Das Steuersparmodell des Klubs soll so ausgesehen haben: Zunächst wurde ein offizieller Kontrakt, teilweise auf Basis eines geringfügig Beschäftigten, mit den Spielern geschlossen. Daneben fanden die Beamten in den Ordnern die "Netto-Verträge", die den Akteuren wesentlich höhere Zahlungen zusicherten. Teilweise mit demselben Datum versehen, wurden die Vereinbarungen über die "Sonderzahlungen" abgeheftet. Zumindest hier scheint der 1. FC sauber gearbeitet zu haben. So sauber, dass der Verein nach Rückforderungen des Finanzamts 2011 Insolvenz anmelden musste. Die Umsetzung des Steuersparmodells soll so funktioniert haben: Unter anderem wurden gut gepolsterte Briefumschläge am Monatsende in der Kabine verteilt. Doch gab es auch andere Verrechnungsmethoden, wie beim ehemaligen Bundesligaspieler von Borussia Mönchengladbach, Stephan Schulz-Winge. Nach Darstellung der Staatsanwaltschaft sah die Handhabung so aus: Neben einem Brutto-Vertrag über 400 Euro plus Erfolgsprämie wurde eine schriftliche Zusatzvereinbarung getroffen. Insgesamt sollte der Spieler monatlich 2250 Euro netto zuzüglich Punktprämie, Auto und Tankkarte erhalten. Der Ex-Profi wurde beim Dachdeckerbetrieb des 2. Vorsitzenden angestellt, der die Firma mit seinem Vater führte. Schulz-Winge wurde vertraglich zugesichert, dass er keine Dachlatte anfassen muss und nur Fußball spielen soll. Irgendwann wunderte sich der Senior-Chef, der von der Vereinbarung nichts wusste, dass er Geld an einen Mann überwies, der nie zur Arbeit kam. Der Klub übernahm die Bezahlung.

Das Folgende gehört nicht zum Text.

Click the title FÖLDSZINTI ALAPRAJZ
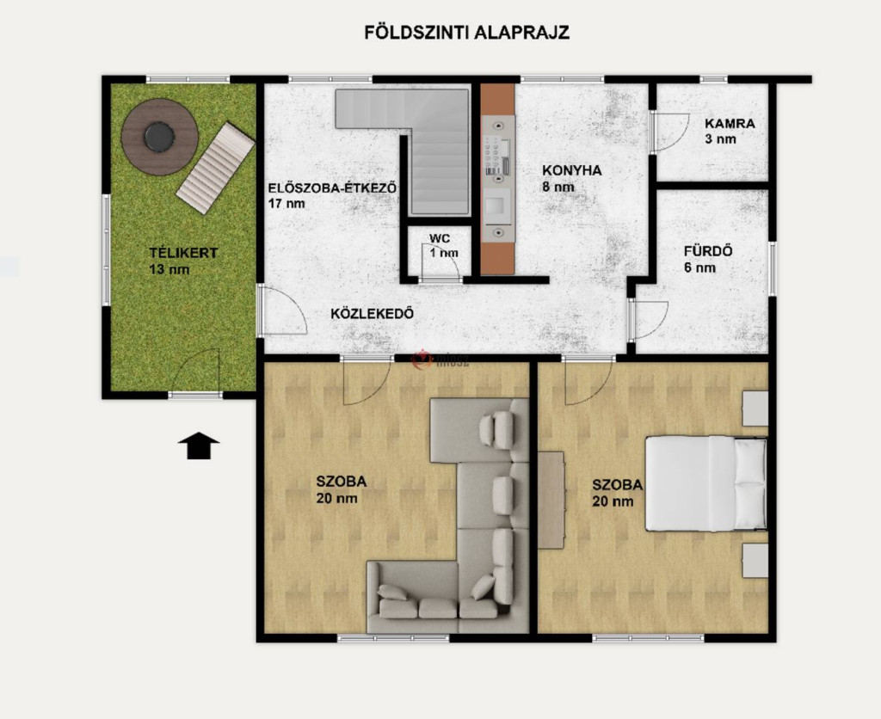point(467,32)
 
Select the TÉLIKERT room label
point(183,253)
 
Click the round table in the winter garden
point(159,137)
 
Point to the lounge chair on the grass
point(215,168)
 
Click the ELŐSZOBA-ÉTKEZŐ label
point(333,187)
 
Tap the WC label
point(440,238)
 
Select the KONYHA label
point(571,170)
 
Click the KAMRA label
point(730,123)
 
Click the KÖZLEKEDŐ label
point(372,313)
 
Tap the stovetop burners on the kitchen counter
point(497,152)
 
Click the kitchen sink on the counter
point(497,206)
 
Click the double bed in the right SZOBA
point(705,483)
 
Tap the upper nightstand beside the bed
point(755,409)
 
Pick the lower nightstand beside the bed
point(755,560)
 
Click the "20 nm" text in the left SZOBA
point(336,498)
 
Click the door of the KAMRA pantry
point(668,132)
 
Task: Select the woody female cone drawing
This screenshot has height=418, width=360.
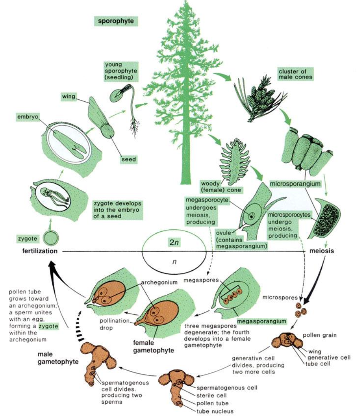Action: point(233,159)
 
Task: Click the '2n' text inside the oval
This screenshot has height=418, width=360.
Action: point(174,243)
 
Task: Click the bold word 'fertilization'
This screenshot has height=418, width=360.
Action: point(30,252)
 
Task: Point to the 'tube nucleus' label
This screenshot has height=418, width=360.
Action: point(214,411)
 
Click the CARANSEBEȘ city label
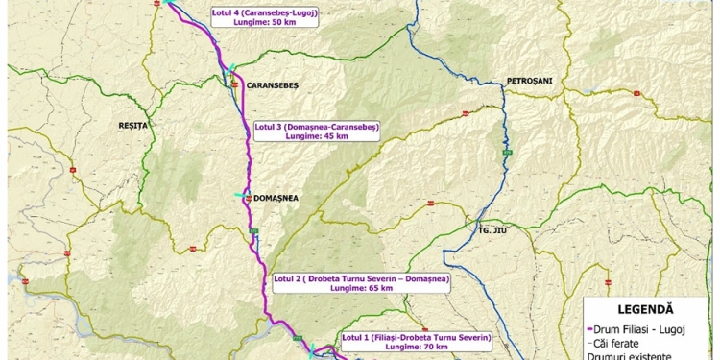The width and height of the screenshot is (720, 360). [274, 84]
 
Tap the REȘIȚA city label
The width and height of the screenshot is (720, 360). [132, 125]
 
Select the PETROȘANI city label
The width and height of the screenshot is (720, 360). [530, 81]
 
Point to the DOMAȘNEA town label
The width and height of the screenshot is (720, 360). [279, 197]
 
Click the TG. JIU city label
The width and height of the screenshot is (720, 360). [492, 230]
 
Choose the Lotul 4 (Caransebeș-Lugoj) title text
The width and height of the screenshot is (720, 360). [264, 13]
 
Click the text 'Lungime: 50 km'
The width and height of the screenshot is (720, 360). [264, 22]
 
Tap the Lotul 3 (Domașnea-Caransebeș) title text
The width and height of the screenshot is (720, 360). [317, 127]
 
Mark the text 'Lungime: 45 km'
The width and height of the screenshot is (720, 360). [317, 136]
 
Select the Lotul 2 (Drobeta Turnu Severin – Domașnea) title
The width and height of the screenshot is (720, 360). [361, 278]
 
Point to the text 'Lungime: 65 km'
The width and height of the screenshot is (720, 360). [361, 288]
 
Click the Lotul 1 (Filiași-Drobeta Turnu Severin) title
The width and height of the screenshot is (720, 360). [417, 337]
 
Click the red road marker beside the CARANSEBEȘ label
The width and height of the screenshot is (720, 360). [233, 84]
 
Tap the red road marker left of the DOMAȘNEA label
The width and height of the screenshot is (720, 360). [249, 197]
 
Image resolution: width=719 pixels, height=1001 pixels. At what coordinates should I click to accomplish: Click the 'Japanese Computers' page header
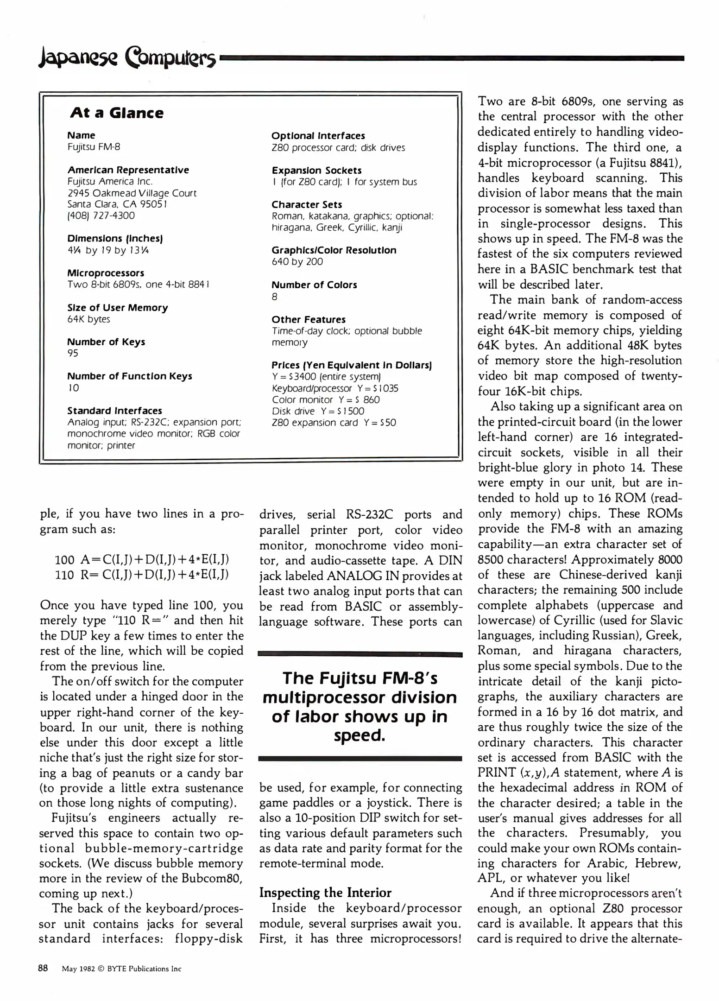coord(127,59)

Der große Fehler von Dönisch-Seidel: ein zu großzügiger Umgang mit der Abteilung Buchhaltung. Laut Anklage hat er von den zusätzlichen Zahlungen gewusst. Doch bestätigen Stimmen aus der ehemaligen Führungsriege, dass der Ex-Präsident in detaillierte Vertragsverhandlungen selten eingebunden war, jetzt aber die Hauptschuld trägt. Zudem soll der 62-Jährige selbst reichlich Geld in den Klub gepumpt haben. Sportliche Leiter, die das System maßgeblich mitgestaltet haben, stehen in der Anklageschrift jetzt unter der Rubrik "Zeugen". Sie haben offenbar auch Dönisch-Seidel belastet. Die Anklage gegen die finanziell potenten Ex-Manager ist nach Zahlung hoher Auflagen eingestellt worden. Der Psychologe wehrt sich gegen den Vorwurf des vorsätzlichen Fehlverhaltens: "Ich habe mich ehrenamtlich und mit großem Einsatz für den 1. FC engagiert. Ich habe auch weiterhin nichts zu verbergen." Der erste Teil der Aussage ist unbestritten richtig.